* _EXERCISE_: Return the lines from the line containing "Image resolution: width=1321" onward. Each must match exactly, and the last line of the listing below must be included.

* _MATERIALS PROVIDED_:
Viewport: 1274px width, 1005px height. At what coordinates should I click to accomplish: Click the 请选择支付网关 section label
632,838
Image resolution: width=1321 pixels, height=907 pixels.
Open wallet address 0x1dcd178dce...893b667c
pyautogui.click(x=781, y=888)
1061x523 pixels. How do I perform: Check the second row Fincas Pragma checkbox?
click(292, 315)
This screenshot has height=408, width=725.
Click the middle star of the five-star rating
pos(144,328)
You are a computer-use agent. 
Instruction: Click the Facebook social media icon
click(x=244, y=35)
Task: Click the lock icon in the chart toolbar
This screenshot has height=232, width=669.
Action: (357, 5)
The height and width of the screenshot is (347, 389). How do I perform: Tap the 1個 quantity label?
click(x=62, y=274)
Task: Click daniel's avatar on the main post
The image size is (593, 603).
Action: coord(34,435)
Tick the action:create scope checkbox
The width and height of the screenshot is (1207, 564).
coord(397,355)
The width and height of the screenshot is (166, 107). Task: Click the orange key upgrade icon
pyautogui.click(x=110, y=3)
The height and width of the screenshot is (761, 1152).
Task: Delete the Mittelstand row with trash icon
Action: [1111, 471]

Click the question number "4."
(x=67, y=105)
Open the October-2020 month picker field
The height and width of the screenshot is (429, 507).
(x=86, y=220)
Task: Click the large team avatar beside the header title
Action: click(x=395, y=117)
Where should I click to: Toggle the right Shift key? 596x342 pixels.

* _ANSWER TO THIS EXERCISE_:
Image resolution: width=1321 pixels, height=907 pixels.
Open wallet address 0x1dcd178dce...893b667c
pyautogui.click(x=781, y=888)
1061x523 pixels. How do I perform: Check the second row Fincas Pragma checkbox?
click(292, 315)
This screenshot has height=408, width=725.
Click the middle star of the five-star rating
pos(144,328)
You are a computer-use agent. 
Instruction: Click the Facebook social media icon
click(x=244, y=35)
Task: Click the lock icon in the chart toolbar
This screenshot has height=232, width=669.
Action: (357, 5)
The height and width of the screenshot is (347, 389). How do I perform: Tap the 1個 quantity label?
click(x=62, y=274)
Task: Click daniel's avatar on the main post
The image size is (593, 603).
Action: coord(34,435)
Tick the action:create scope checkbox
The width and height of the screenshot is (1207, 564).
coord(397,355)
The width and height of the screenshot is (166, 107). Task: Click the orange key upgrade icon
pyautogui.click(x=110, y=3)
The height and width of the screenshot is (761, 1152).
Task: Delete the Mittelstand row with trash icon
Action: [1111, 471]

Click the question number "4."
(x=67, y=105)
Open the October-2020 month picker field
The height and width of the screenshot is (429, 507).
(x=86, y=220)
Task: Click the large team avatar beside the header title
Action: click(x=395, y=117)
Where should I click to: Toggle the right Shift key? 596x342 pixels.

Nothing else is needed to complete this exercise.